-- Opening Marker --

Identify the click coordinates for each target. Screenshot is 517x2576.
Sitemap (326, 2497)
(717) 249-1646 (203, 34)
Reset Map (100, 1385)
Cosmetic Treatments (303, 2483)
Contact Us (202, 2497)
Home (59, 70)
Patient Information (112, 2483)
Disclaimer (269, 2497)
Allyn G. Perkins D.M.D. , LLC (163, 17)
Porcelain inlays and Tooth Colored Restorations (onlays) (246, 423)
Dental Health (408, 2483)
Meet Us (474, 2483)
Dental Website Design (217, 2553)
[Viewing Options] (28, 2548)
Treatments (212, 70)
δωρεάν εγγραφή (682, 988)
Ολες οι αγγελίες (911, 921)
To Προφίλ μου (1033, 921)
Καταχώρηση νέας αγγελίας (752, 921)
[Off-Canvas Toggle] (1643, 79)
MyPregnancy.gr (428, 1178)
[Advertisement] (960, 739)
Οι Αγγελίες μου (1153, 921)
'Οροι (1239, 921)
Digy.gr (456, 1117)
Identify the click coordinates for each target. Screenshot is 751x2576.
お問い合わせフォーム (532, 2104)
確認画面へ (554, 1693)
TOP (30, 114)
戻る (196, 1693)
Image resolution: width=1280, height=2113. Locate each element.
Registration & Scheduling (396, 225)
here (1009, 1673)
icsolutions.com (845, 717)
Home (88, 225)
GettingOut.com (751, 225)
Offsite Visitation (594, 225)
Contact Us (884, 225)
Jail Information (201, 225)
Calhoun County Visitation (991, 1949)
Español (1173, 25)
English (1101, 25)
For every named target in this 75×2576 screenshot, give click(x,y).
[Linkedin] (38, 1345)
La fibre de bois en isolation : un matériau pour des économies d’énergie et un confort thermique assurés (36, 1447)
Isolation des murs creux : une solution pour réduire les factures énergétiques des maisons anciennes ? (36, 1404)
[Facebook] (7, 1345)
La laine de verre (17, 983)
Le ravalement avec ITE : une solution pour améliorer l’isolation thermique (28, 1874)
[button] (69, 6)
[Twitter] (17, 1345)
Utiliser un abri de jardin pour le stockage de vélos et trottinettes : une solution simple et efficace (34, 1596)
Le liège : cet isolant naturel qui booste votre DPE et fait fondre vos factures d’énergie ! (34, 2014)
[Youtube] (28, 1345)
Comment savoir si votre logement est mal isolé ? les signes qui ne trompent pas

-- Closing Marker --

DIRECTIONS FOR THIS TASK
Within the listing above, give again exactly every line from the line with "Reset Map (100, 1385)" through the line with "La fibre de", both included, and no other line.

OUTPUT BELOW
Reset Map (100, 1385)
Cosmetic Treatments (303, 2483)
Contact Us (202, 2497)
Home (59, 70)
Patient Information (112, 2483)
Disclaimer (269, 2497)
Allyn G. Perkins D.M.D. , LLC (163, 17)
Porcelain inlays and Tooth Colored Restorations (onlays) (246, 423)
Dental Health (408, 2483)
Meet Us (474, 2483)
Dental Website Design (217, 2553)
[Viewing Options] (28, 2548)
Treatments (212, 70)
δωρεάν εγγραφή (682, 988)
Ολες οι αγγελίες (911, 921)
To Προφίλ μου (1033, 921)
Καταχώρηση νέας αγγελίας (752, 921)
[Off-Canvas Toggle] (1643, 79)
MyPregnancy.gr (428, 1178)
[Advertisement] (960, 739)
Οι Αγγελίες μου (1153, 921)
'Οροι (1239, 921)
Digy.gr (456, 1117)
Identify the click coordinates for each target. Screenshot is 751x2576.
お問い合わせフォーム (532, 2104)
確認画面へ (554, 1693)
TOP (30, 114)
戻る (196, 1693)
Image resolution: width=1280, height=2113. Locate each element.
Registration & Scheduling (396, 225)
here (1009, 1673)
icsolutions.com (845, 717)
Home (88, 225)
GettingOut.com (751, 225)
Offsite Visitation (594, 225)
Contact Us (884, 225)
Jail Information (201, 225)
Calhoun County Visitation (991, 1949)
Español (1173, 25)
English (1101, 25)
For every named target in this 75×2576 screenshot, give click(x,y).
[Linkedin] (38, 1345)
La fibre de bois en isolation : un matériau pour des économies d’énergie et un confort thermique assurés (36, 1447)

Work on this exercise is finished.